To run a simple case with a toy_dataset.csv file using ReX model, you can use the following command, assuming default parameters:

python -m causalexplain run -d /path/to/toy_dataset.csv

That will generate the ReX model and run the model on the dataset, and print the results to the terminal, like this:

Resulting Graph:
---------------
X1 -> X2
  X2 -> X4
  X2 -> X3
X1 -> X4

which is the true graph expected.

Synthetic data generation#

The CLI can also generate a synthetic dataset and save both the data matrix and the ground-truth DAG in one step:

python -m causalexplain generate \
    --mechanism linear \
    --variables 10 \
    --samples 500 \
    --output /path/to/generated/toy_dataset

This writes /path/to/generated/toy_dataset.csv and /path/to/generated/toy_dataset.dot.

Generation mode requires these arguments:

  • --mechanism: one of linear, polynomial, sigmoid_add, sigmoid_mix, gp_add, or gp_mix.

  • --variables: number of variables to generate.

  • --samples: number of rows to generate.

  • --output: output base path; the CLI appends .csv and .dot.

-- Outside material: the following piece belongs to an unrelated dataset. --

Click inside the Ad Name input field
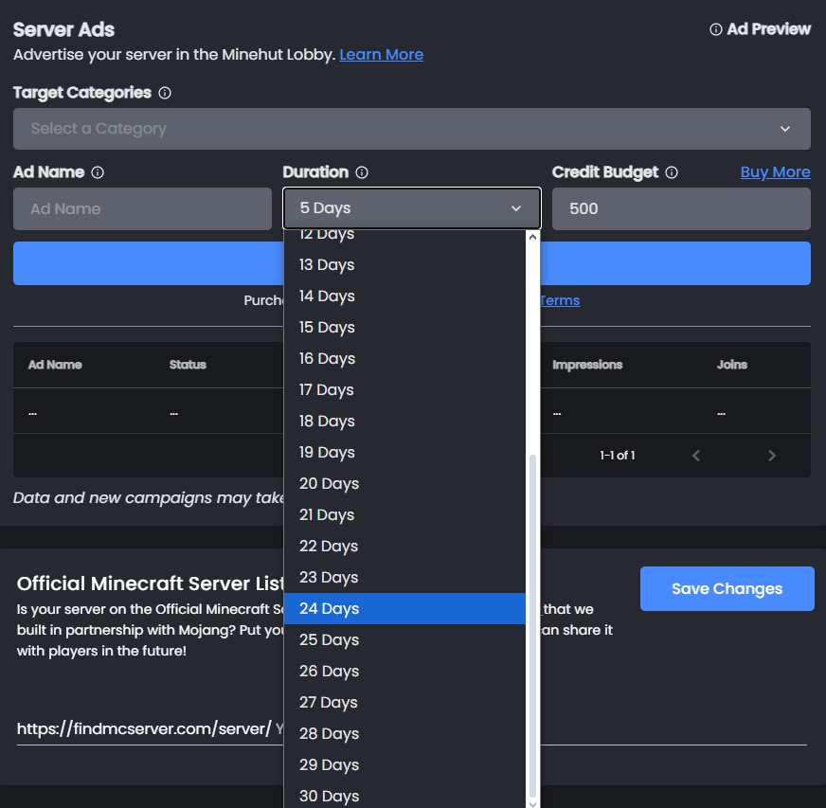This screenshot has height=808, width=826. (x=142, y=208)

The remaining generation controls default to the same values as the GUI: --timeout 30, --max-retries 50, --min-edges 0, --max-edges 30, --max-parents 3, --seed 1234, and --rescale.

GUI Mode#

If you prefer a browser-based interface, launch the local GUI with:

python -m causalexplain gui

This starts a local app that lets you train models, load/evaluate saved runs, and generate synthetic datasets.

For ReX training runs, the Train tab progress indicator mirrors the weighted pipeline progress used by the CLI path, and the status legend shows the active phase while the bar itself remains visual-only.

Input Arguments Information#

The basic arguments are:

  • -d or --dataset: The path to the dataset file in CSV format.

  • -t or --true_dag: The path to the true DAG file in DOT format.

  • -m or --method: The method to use to infer the causal graph.

  • -p or --prior: JSON file with prior knowledge for ReX (optional).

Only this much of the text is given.